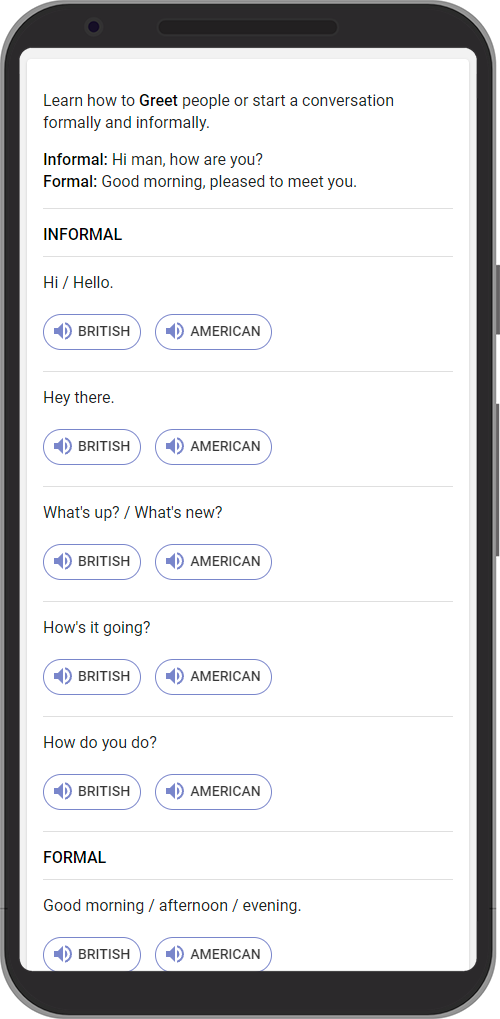Image resolution: width=500 pixels, height=1019 pixels.
Task: Play American pronunciation of "Hey there."
Action: tap(213, 447)
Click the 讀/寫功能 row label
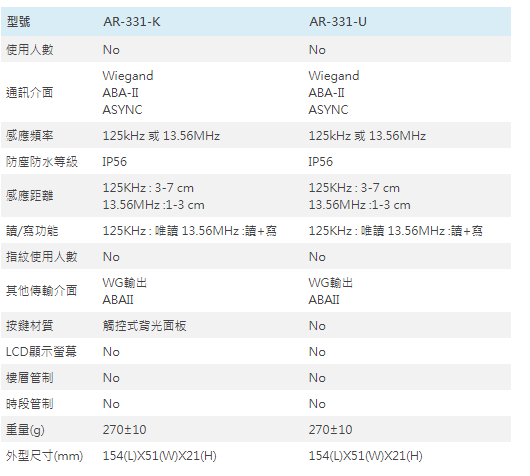The image size is (530, 476). click(x=32, y=231)
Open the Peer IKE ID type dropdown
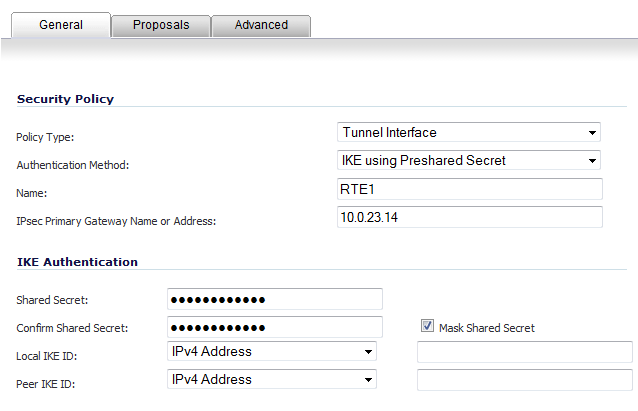 (272, 379)

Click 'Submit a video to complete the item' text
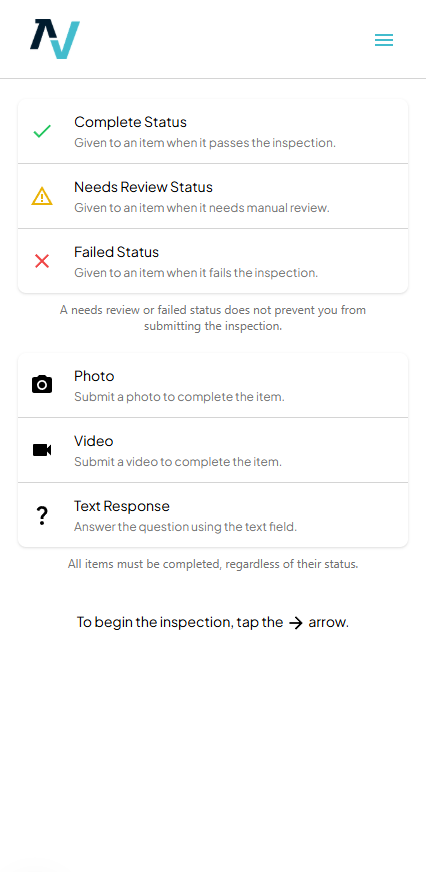tap(178, 462)
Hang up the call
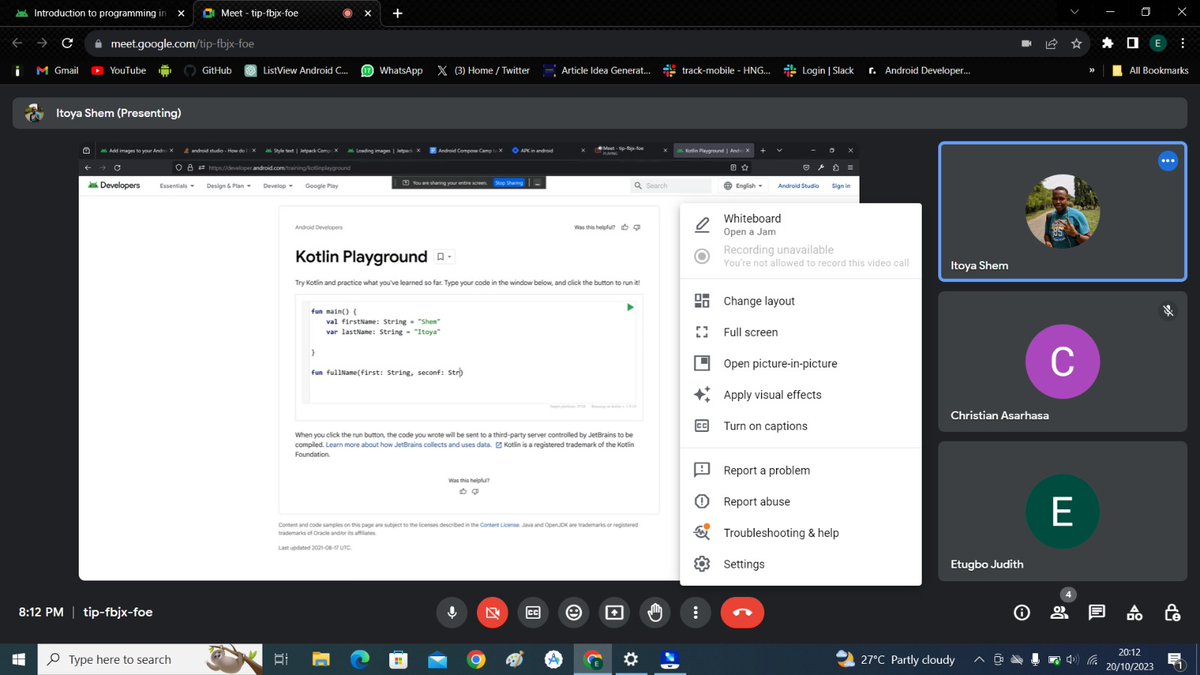Screen dimensions: 1200x675 click(742, 612)
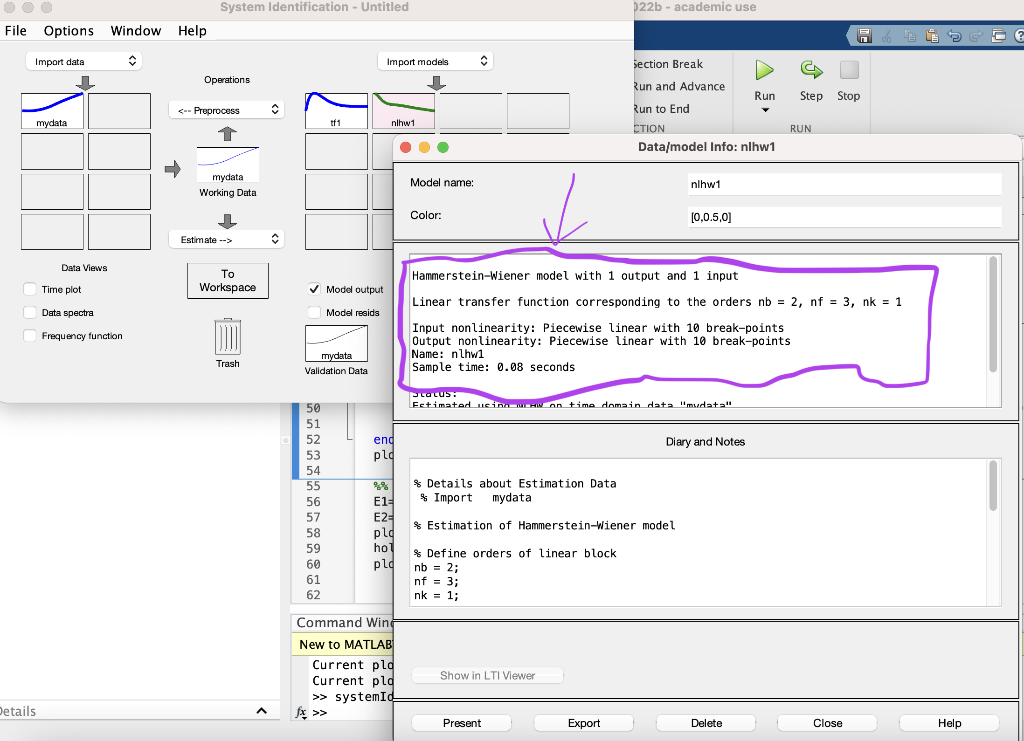
Task: Collapse the Details panel
Action: click(x=261, y=710)
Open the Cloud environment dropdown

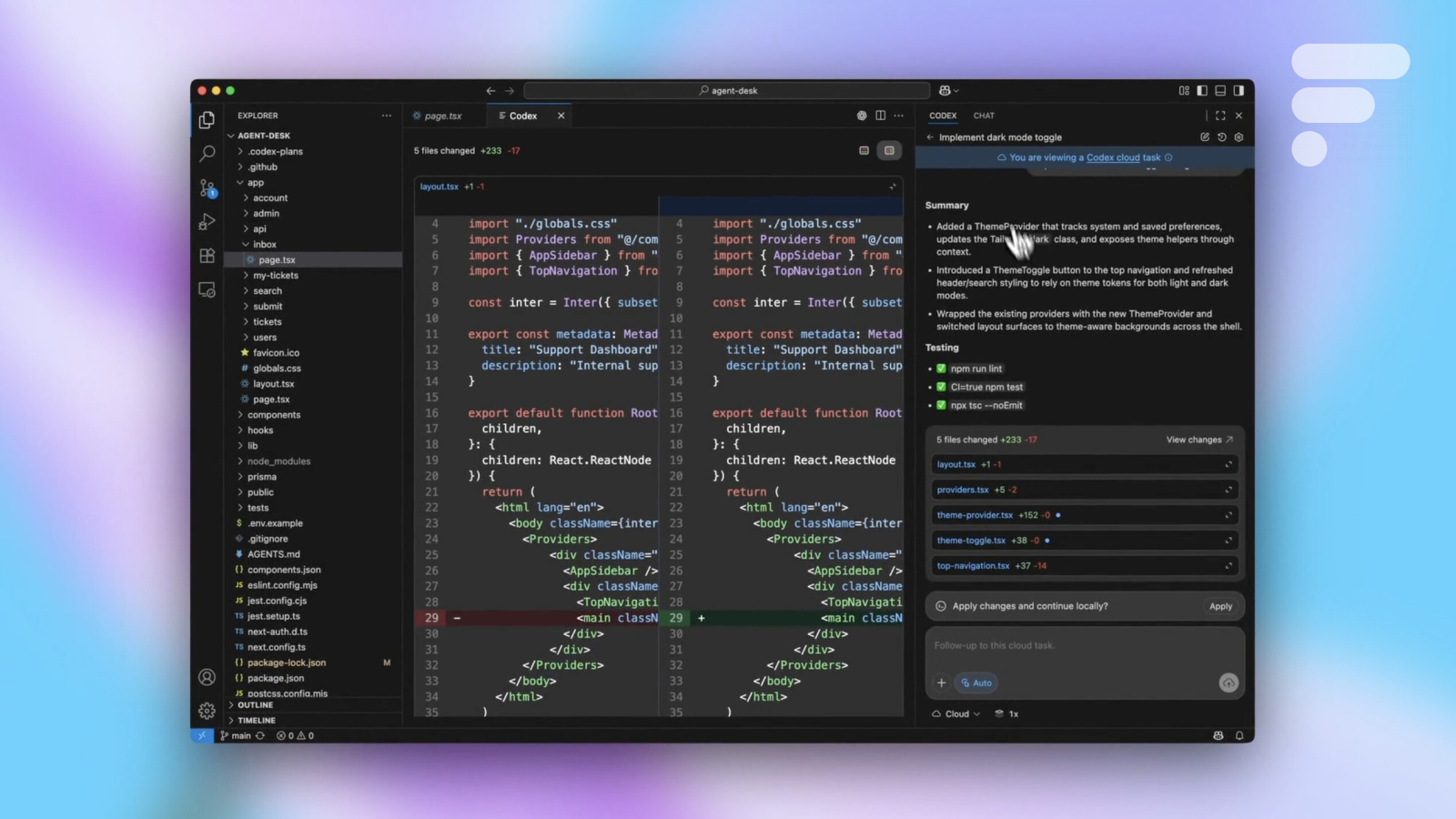point(956,714)
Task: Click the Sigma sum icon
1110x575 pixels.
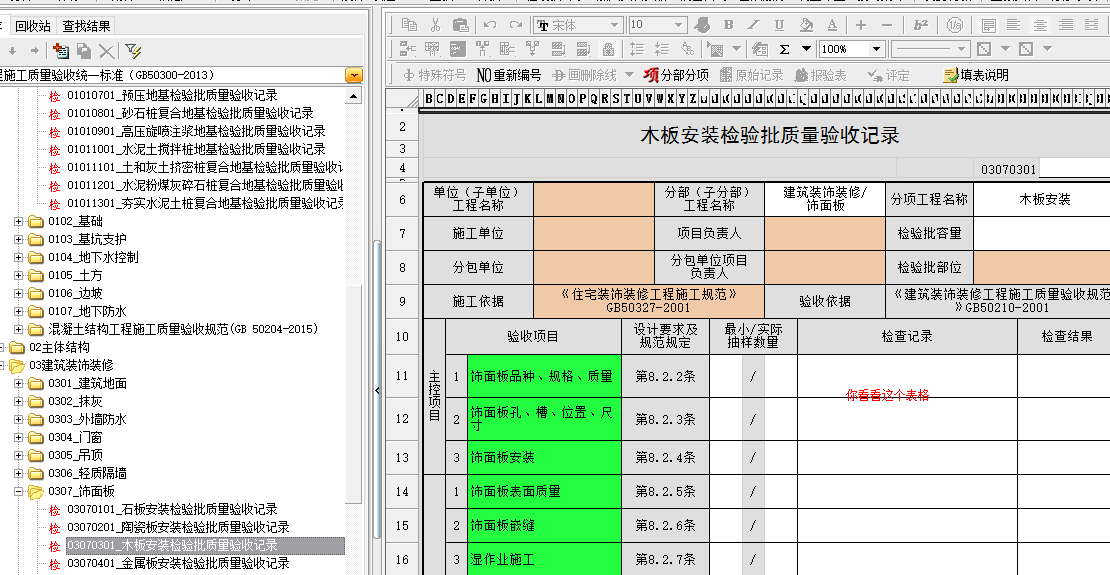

--------

*Task instructions:*
What are the lines from the one containing "Hang up the call" through the end of the records? Write them out exactly, leaving out the pictures.

*Exercise output:*
Hang up the call
Screen dimensions: 1200x675 click(742, 612)
Task: Collapse the Details panel
Action: click(x=261, y=710)
Open the Cloud environment dropdown

point(956,714)
Task: Click the Sigma sum icon
1110x575 pixels.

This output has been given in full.